Uitzondering melkveefosfaatreferentie buiten knelgeval om
Echter: het CBb stelt vast dat de melkveehouders zich met hun bezwaren tegen de primaire besluiten hebben gericht tegen de wijze van vaststelling van hun melkveefosfaatreferentie. De verzoeken van appellanten kunnen worden aangemerkt als verzoeken aan de staatssecretaris om een ontheffing van de Meststoffenwet (artikel 38, lid 2 Mw). Het verweer van de staatssecretaris dat een individuele belangenafweging niet mogelijk is, omdat de melkveehouders een afwijking van de wettelijke verplichtingen verzoeken, gaat voorbij aan zijn bevoegdheid voor ontheffing. Omdat de melkveehouders een beroep hebben gedaan op de aantasting van hun eigendom vanwege een individuele en buitensporige last, had de staatssecretaris die moeten onderzoeken. Zo nodig had hij een belangenafweging moeten maken met het oog op een eventuele compensatie. Door niet hierop in te gaan, heeft de staatssecretaris de besluiten niet voldoende zorgvuldig voorbereid en gemotiveerd.
Het CBb geeft de staatssecretaris mee dat hij in het kader van een nieuwe beslissing op bezwaar moet onderzoeken of de vastgestelde melkveefosfaatreferentie op grond van bijzondere, niet voor alle melkveehouders geldende feiten en omstandigheden en daarmee samenhangende verplichtingen een individuele, buitensporige last oplevert.
Ook uitzonderingen bij vaststelling melkveefosfaatrechten?
Aan het eind van dit jaar zal de staatssecretaris de melkveefosfaatrechten vaststellen. Daarbij komt waarschijnlijk ook een knelgevallenregeling. Indien het aantal vastgestelde rechten niet juist is en niet binnen de knelgevallenregeling valt, kan de melkveehouder met een beroep op ongestoord genot van eigendom ook een verzoek tot ontheffing van de Meststoffenwet indienen.

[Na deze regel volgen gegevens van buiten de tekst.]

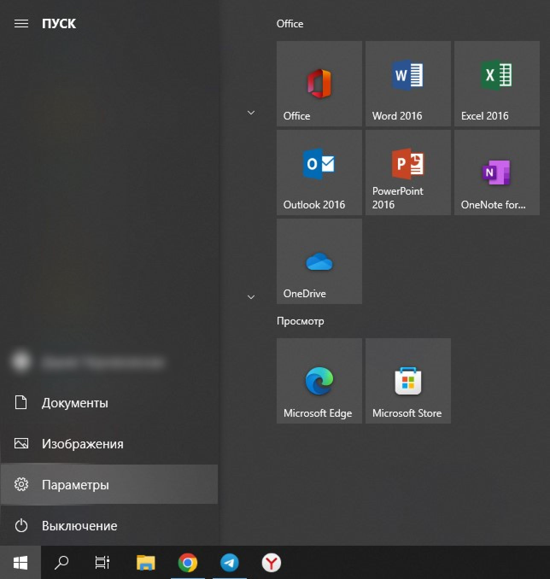Click the red Office app tile
Screen dimensions: 550x579
pyautogui.click(x=319, y=84)
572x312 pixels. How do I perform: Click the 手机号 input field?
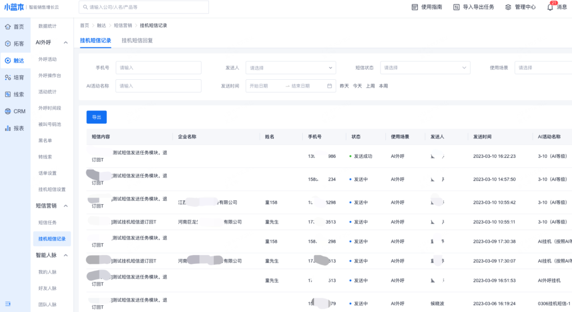[158, 68]
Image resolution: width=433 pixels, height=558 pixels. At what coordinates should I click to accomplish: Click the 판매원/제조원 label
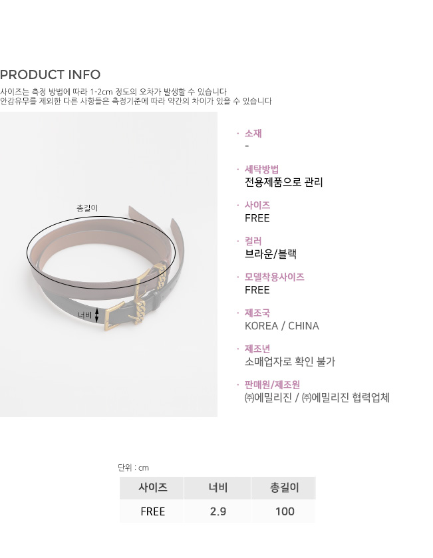pyautogui.click(x=273, y=384)
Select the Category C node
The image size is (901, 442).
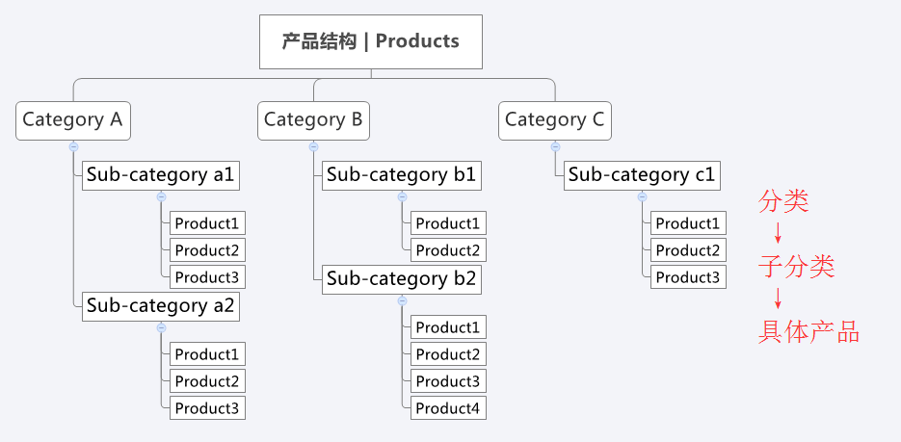pos(555,120)
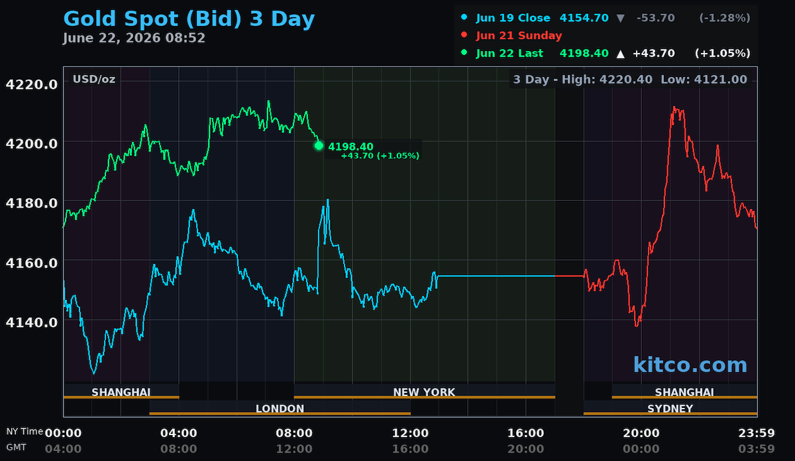Screen dimensions: 795x461
Task: Open the kitco.com watermark link
Action: click(x=690, y=365)
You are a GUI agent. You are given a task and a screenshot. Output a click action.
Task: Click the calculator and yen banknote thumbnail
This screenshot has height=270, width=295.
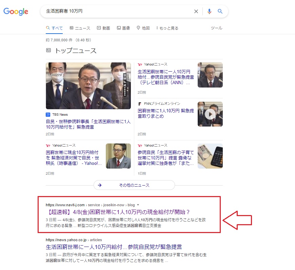[210, 156]
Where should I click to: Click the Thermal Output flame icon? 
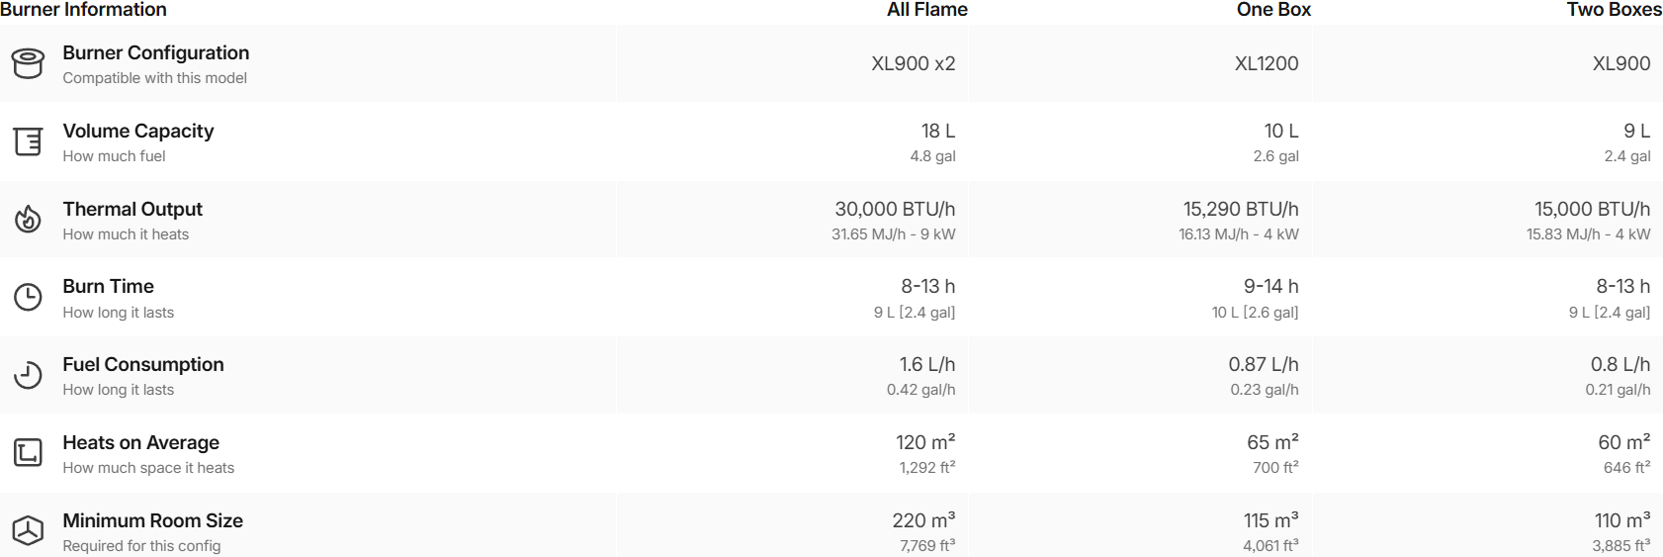tap(28, 219)
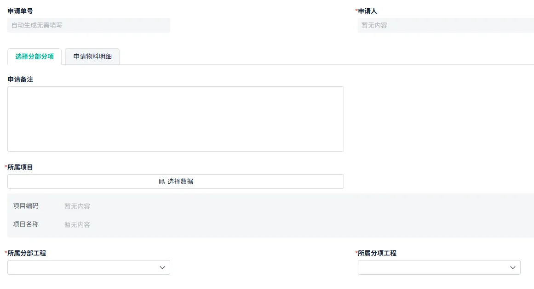This screenshot has height=289, width=534.
Task: Click the database icon beside 选择数据
Action: (x=161, y=181)
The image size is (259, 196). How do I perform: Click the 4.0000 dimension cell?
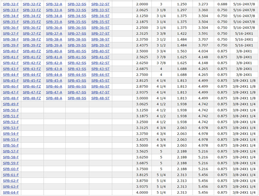(142, 193)
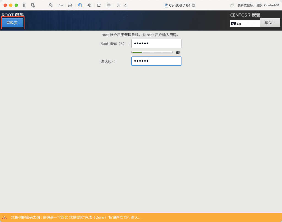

Bij toewijzing mag de melkveehouder ook (een aantal) koeien houden zonder melkveefosfaatrechten.
Uitspraak CBb 15 juni 2016, ECLI:NL:CBB:2016:150
[1] zie arrest van het EHRM van 29 maart 2010 (Depalle tegen Frankrijk, nummer 34044/02, paragraaf 83 en het arrest EHRM van 30 april 2013 in de zaak Lohuis en anderen tegen Nederland, nummer 37265/10, paragraaf 56. www.echr.coe.int, en HR 16 december 2001, ECLI:NL:HR:2001:AD5493, onder 6.2.2.)